What you will do:
Give back exactly the lines of the entries below from the line with "Jewellery Organiser Box (66, 1577)" to the line with "Screenshot is 312x2576.", inclusive, and only those.

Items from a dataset
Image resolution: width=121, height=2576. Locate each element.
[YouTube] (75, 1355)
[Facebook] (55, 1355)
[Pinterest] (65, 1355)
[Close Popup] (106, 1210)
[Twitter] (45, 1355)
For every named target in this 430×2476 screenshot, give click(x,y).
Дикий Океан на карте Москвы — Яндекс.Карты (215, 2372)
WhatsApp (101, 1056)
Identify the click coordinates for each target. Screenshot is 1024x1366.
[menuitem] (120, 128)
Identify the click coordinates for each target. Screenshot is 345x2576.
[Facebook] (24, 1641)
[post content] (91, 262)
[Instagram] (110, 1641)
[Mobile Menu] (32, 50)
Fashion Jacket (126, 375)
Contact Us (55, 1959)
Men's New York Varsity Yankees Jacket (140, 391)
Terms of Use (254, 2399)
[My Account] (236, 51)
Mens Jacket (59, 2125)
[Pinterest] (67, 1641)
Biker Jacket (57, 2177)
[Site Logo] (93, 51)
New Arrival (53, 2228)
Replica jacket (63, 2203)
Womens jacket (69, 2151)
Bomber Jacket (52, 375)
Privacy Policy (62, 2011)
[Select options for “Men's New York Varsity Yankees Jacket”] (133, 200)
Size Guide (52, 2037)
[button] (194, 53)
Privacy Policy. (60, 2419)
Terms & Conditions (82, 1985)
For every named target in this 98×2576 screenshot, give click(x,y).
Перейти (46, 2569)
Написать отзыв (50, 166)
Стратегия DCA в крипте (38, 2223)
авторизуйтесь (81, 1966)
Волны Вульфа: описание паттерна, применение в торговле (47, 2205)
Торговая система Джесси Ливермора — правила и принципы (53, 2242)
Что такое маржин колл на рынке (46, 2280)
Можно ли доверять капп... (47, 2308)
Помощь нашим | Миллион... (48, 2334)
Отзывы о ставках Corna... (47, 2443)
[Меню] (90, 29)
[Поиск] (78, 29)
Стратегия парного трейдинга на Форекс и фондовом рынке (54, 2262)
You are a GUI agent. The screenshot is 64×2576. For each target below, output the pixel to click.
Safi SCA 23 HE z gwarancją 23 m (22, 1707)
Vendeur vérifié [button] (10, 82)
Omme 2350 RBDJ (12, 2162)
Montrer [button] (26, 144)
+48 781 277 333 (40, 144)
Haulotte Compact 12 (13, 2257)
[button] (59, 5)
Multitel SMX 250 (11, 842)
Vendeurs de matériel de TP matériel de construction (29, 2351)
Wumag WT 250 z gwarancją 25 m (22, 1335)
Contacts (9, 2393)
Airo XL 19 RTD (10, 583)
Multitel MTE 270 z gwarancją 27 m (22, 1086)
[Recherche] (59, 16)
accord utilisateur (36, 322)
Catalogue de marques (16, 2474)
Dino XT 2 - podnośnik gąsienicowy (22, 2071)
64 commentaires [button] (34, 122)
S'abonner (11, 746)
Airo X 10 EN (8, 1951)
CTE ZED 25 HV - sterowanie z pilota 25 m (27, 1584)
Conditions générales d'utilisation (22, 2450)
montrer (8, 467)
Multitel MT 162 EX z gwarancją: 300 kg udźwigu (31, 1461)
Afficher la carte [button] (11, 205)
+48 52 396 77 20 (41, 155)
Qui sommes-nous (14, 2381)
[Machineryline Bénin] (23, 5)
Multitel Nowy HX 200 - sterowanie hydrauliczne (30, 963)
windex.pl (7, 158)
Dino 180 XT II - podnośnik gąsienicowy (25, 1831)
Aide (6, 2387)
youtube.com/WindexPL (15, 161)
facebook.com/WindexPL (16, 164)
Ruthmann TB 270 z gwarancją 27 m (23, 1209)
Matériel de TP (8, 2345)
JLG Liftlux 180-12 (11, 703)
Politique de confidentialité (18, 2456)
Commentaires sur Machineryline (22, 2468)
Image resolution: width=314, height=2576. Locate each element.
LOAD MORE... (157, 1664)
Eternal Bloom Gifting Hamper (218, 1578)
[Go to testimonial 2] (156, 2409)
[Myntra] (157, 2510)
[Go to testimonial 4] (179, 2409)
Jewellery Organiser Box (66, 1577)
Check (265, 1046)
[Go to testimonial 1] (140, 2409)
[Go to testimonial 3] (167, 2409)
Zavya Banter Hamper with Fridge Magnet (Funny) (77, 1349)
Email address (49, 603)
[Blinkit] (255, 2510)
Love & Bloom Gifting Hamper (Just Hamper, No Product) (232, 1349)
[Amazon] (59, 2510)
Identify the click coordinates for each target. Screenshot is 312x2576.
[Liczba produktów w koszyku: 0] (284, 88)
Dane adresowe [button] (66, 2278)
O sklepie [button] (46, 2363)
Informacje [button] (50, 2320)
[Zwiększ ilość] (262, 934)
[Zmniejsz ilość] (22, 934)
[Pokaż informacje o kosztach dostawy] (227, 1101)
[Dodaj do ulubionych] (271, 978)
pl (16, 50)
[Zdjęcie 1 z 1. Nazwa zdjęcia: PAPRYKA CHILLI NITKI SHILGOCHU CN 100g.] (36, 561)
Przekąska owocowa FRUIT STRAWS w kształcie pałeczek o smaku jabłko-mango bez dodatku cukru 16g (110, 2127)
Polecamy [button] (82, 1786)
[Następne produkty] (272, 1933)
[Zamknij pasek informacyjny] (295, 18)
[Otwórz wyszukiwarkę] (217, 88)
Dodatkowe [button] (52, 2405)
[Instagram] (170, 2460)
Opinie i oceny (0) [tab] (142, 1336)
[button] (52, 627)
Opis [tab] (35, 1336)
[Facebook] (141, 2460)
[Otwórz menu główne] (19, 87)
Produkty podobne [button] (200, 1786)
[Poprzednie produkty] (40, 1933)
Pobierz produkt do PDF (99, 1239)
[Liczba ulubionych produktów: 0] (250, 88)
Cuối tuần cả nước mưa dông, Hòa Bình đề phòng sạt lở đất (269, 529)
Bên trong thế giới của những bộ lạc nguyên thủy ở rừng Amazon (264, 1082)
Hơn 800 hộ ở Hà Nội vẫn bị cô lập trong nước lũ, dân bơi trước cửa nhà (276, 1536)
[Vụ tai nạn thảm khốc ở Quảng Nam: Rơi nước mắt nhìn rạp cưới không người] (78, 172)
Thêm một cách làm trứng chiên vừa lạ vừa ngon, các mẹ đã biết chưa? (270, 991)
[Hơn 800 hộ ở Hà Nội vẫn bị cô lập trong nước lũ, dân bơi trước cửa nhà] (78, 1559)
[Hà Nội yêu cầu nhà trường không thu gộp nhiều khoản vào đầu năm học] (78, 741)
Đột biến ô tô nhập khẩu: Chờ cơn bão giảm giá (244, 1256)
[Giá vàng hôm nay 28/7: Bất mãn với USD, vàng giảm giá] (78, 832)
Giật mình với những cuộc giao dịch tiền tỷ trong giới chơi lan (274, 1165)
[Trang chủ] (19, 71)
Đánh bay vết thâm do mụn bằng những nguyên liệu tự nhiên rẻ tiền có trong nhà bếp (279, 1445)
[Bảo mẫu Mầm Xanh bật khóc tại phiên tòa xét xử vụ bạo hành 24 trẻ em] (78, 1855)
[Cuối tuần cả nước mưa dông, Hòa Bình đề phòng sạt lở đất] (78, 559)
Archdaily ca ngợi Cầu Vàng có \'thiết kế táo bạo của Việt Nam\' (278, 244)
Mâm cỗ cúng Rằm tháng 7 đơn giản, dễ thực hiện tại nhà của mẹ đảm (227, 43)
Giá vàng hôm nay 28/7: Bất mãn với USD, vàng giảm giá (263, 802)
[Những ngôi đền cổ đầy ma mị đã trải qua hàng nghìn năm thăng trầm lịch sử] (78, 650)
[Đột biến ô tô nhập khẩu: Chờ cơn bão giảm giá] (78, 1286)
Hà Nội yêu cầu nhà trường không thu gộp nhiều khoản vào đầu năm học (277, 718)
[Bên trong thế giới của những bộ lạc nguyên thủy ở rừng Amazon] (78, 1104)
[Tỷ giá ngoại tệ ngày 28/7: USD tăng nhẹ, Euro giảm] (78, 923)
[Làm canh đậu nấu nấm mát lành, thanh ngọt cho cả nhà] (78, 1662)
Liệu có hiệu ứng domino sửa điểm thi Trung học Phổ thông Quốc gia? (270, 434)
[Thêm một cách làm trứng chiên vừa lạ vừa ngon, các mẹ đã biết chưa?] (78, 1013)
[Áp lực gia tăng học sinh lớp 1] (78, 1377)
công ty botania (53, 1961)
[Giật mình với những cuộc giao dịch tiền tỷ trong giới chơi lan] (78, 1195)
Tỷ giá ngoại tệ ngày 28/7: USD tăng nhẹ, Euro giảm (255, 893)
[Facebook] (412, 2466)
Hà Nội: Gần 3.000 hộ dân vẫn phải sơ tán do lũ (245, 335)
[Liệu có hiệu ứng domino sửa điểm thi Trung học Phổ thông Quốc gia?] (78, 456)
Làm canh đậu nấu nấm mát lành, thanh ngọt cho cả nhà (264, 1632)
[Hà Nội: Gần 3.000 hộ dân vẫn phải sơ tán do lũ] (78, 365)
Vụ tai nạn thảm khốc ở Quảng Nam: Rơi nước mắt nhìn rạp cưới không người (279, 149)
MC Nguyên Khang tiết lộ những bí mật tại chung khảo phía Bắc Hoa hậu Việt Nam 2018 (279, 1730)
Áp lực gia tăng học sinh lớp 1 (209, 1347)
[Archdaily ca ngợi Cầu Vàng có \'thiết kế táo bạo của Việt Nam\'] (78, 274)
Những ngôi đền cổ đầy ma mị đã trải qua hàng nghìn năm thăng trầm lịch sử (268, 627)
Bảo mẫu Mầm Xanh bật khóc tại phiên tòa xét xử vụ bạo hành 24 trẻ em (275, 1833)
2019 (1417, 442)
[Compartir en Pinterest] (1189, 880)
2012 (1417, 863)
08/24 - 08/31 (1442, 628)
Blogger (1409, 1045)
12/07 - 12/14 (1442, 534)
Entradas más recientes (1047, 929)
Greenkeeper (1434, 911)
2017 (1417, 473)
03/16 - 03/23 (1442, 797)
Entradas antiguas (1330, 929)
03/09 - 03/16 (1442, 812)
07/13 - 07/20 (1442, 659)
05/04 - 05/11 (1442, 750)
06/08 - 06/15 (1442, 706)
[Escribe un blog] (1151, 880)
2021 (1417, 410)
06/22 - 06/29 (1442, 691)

Answer box:
Jewellery Organiser Box (66, 1577)
Check (265, 1046)
[Go to testimonial 1] (140, 2409)
[Go to testimonial 3] (167, 2409)
Zavya Banter Hamper with Fridge Magnet (Funny) (77, 1349)
Email address (49, 603)
[Blinkit] (255, 2510)
Love & Bloom Gifting Hamper (Just Hamper, No Product) (232, 1349)
[Amazon] (59, 2510)
Identify the click coordinates for each target. Screenshot is 312x2576.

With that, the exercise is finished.